I ascended Killington Mountain, a ski resort I always wanted to visit but never did. At the top I hiked up an extra precipitous quarter mile to the ski lodge on the peak. I felt super cool emerging from the blustery fog in front of all the befuddled tourists getting off the gondola. I had a coffee in the mostly vacant lodge, basking in the surrealism.
However, the end of the day turned a bit sour. I hiked several extra miles in search of an acceptable campsite. I eventually settled on some sloped moss.
After a quick (expensive) resupply at a Killington general store I tackled the heart of Vermont. Though none of the climbs were particularly high, they were steep and frequent, and the terrain tired me out way more than expected. More than happy to stop a couple miles early, I discovered a hidden gem in the guidebook merely marked as “The Lookout.” I hiked to the lookout, only expecting to find an old fire tower, instead, I found a beautiful cabin on top of a hill. Signs marked “Lookout Farm” invited hikers to sleep inside. Even better, a wooden ladder led to a platform on the top of the cabin. Forget sleeping inside, I set up on the roof for a clear and remarkable night.
The Vermont terrain continued to capture my heart. It was, I decided, my favorite section yet. Several times I stopped to devour fistfuls of wild raspberries. After 19 miles I was crossing a bridge through a tiny town when a man rang a bell and waved to me. I crossed to his porch and met Frank, a trail angel who has waved down thousands of hikers over the past few years for free soda and hot dogs. He invited me and fellow hikers: Ox, Roo, and Disco to spend the night in his barn.
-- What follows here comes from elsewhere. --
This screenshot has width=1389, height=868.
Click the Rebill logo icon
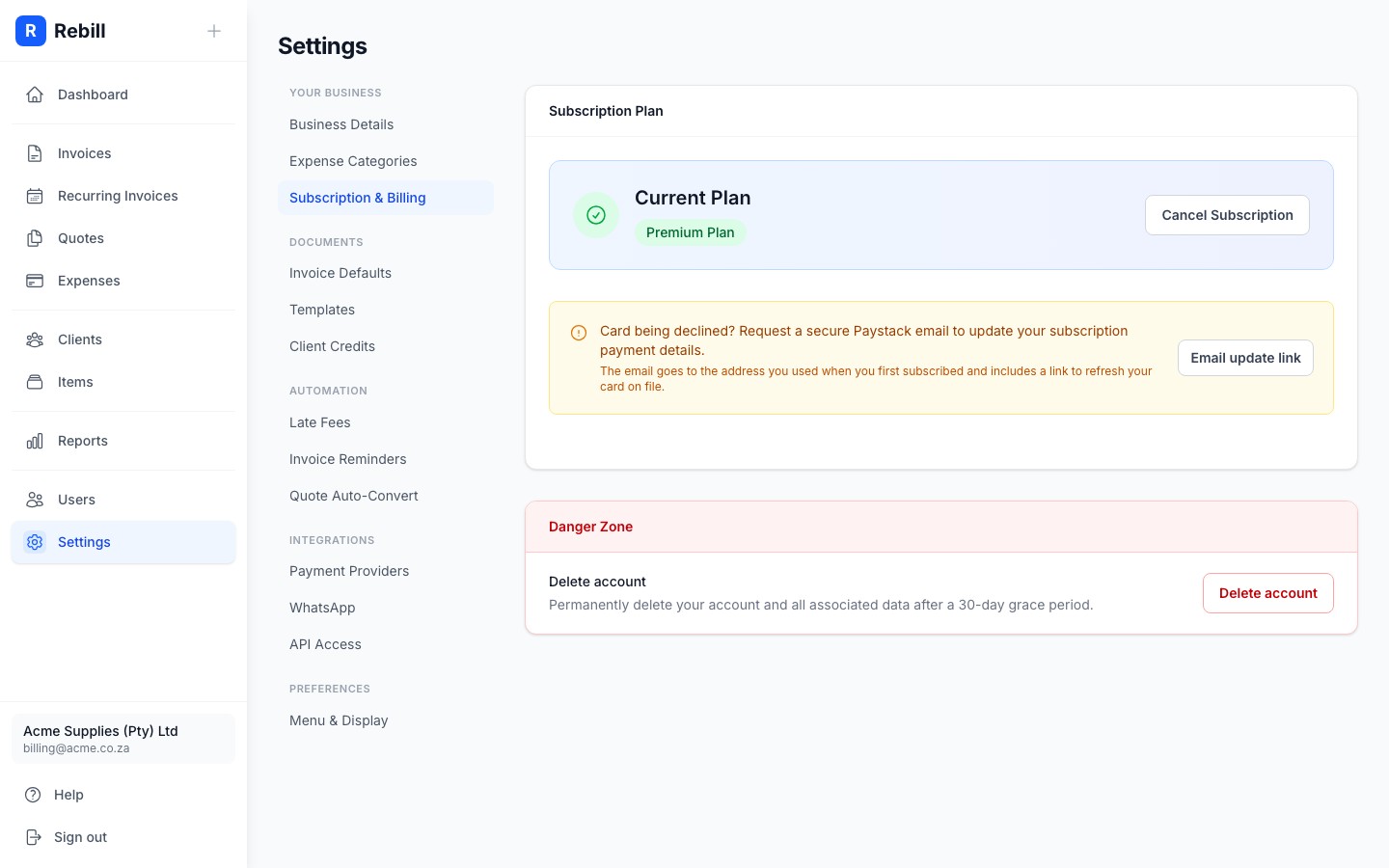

He had it set up with beds and everything, hoping to open up a hostel in the coming years.
In an odd twist Frank asked us if we wanted to drive into town. Sure, we said, and then Frank held up his keys, “Who’s driving?” Preferring my own driving skills I took the keys. Then, Frank asked us to pick him up a 32-pack of Bud Light and a 24-pack of Bud Light at the gas station in New Hampshire, as it was cheaper there. So Ox, Roo, and I had a good laugh crossing state lines in Frank’s wife’s pickup on a beer run. As added humor the truck ran on empty; we filled it up as a donation.
The garage was packed with eclectic junk: old tools, a giant wasp nest, a gun rack, snowshoes, stereos, ambiguous rusty objects… We chose Fern Gully from a bookshelf of VHS films and sat around drinking. The epitome of a day on the trail.
The next morning was pristine. I started early to get into Hanover by noon aiming to catch a bus to Middlebury at two. On the approach to Hanover, the trail follows residential Elm Street for over a mile. Three houses Elm Street had buckets of trail magic at the end of their driveways. I dubbed this the friendliest street on the entire AT. Good feelings all around.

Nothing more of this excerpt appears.